> **EXERCISE DESCRIPTION**:
Please set down only the lines from the one containing "The height and" through the end of the entries below, exactly, minus any pictures.

-------- RAW DATA --------

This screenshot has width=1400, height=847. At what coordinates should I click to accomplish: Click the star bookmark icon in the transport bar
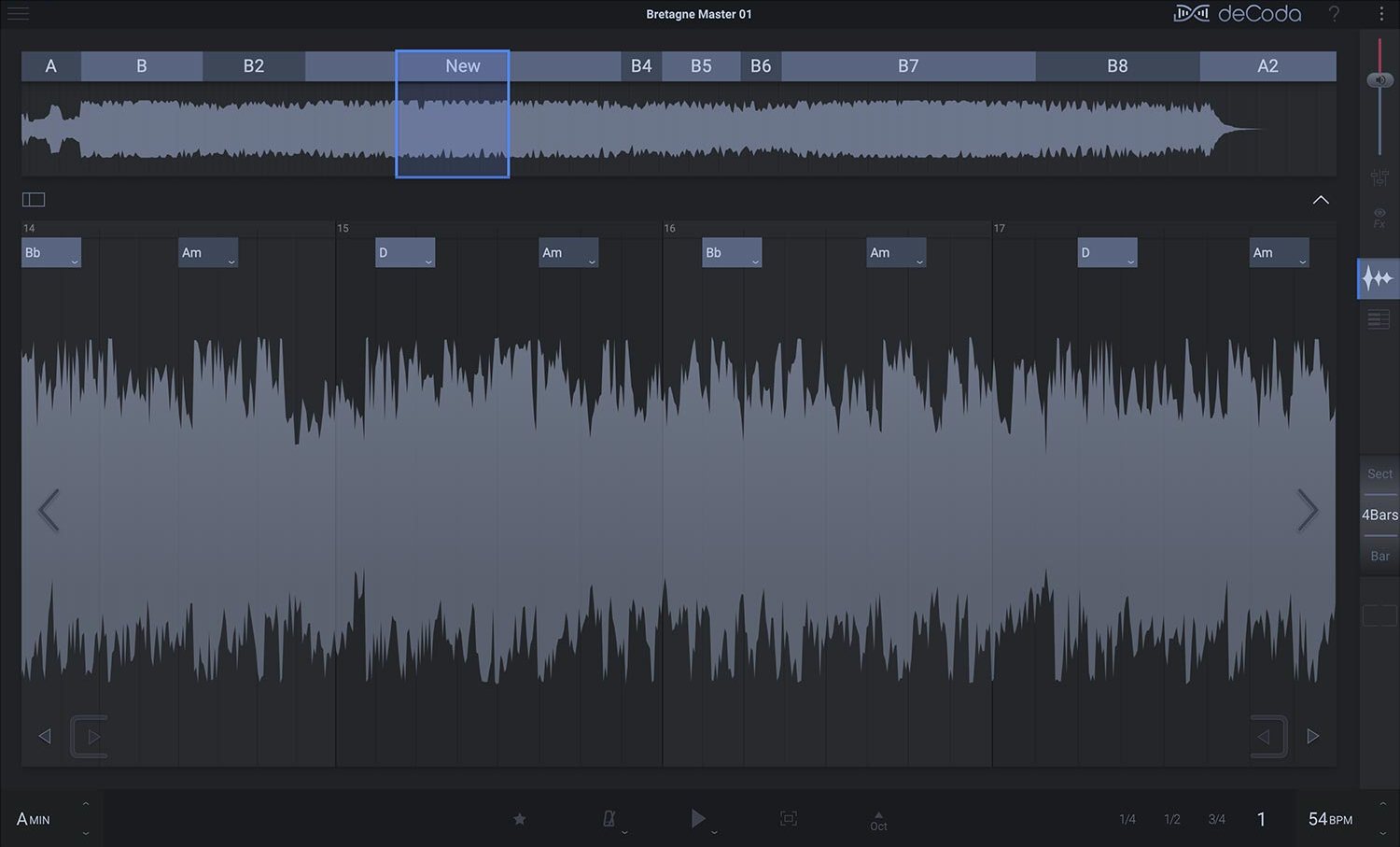click(x=520, y=819)
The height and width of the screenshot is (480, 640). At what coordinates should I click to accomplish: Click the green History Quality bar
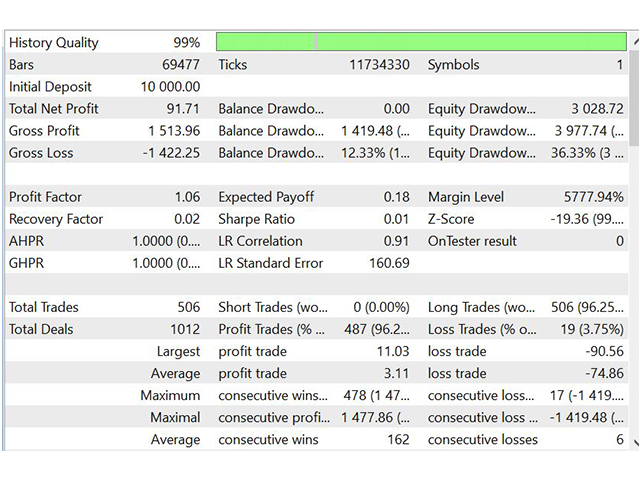point(421,42)
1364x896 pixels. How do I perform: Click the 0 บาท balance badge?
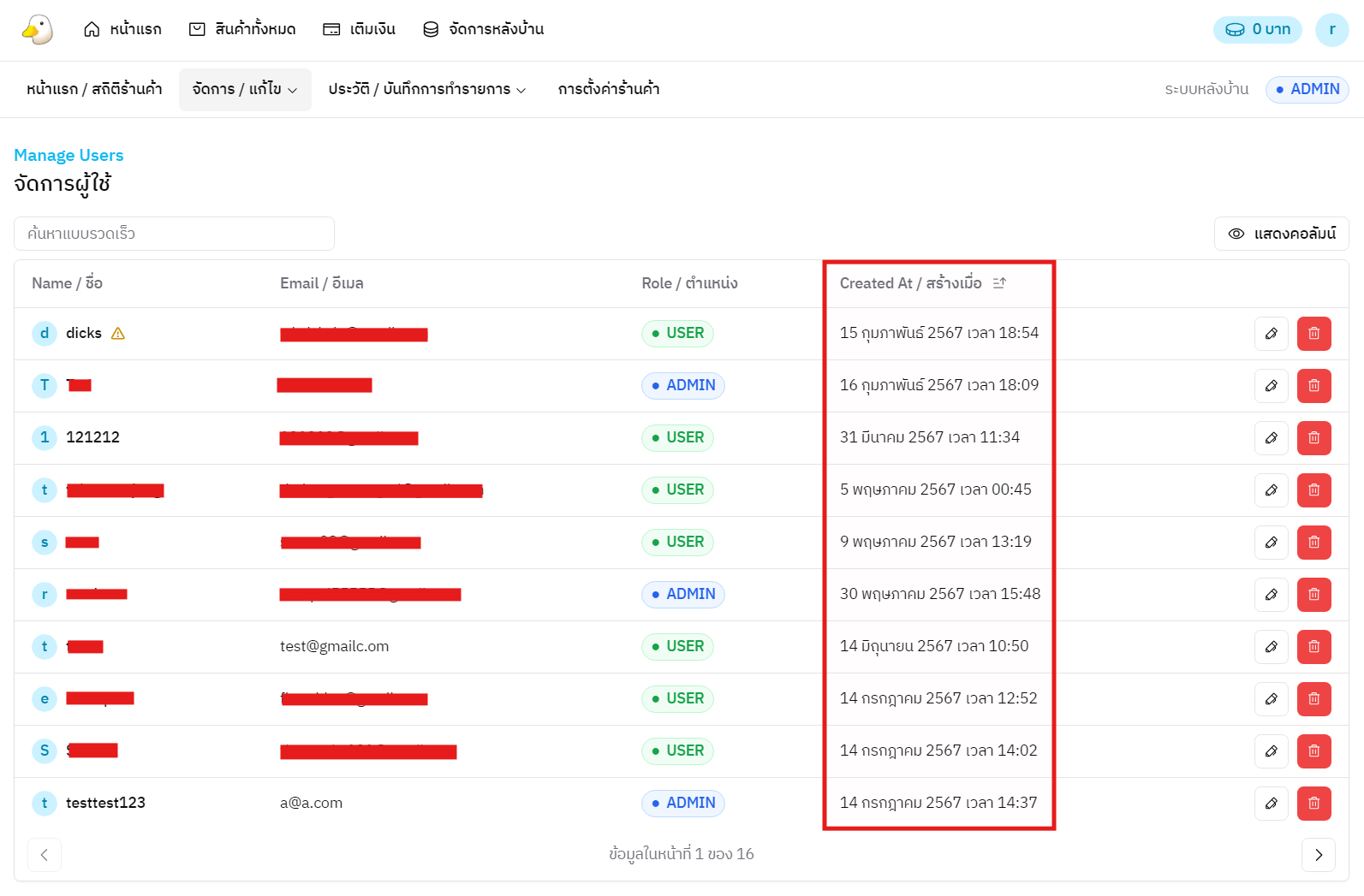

--------

> **ANSWER FOR THIS EXERCISE**:
The height and width of the screenshot is (480, 640). At what coordinates should I click to accomplish: Click the green History Quality bar
point(421,42)
1364x896 pixels. How do I perform: Click the 0 บาท balance badge?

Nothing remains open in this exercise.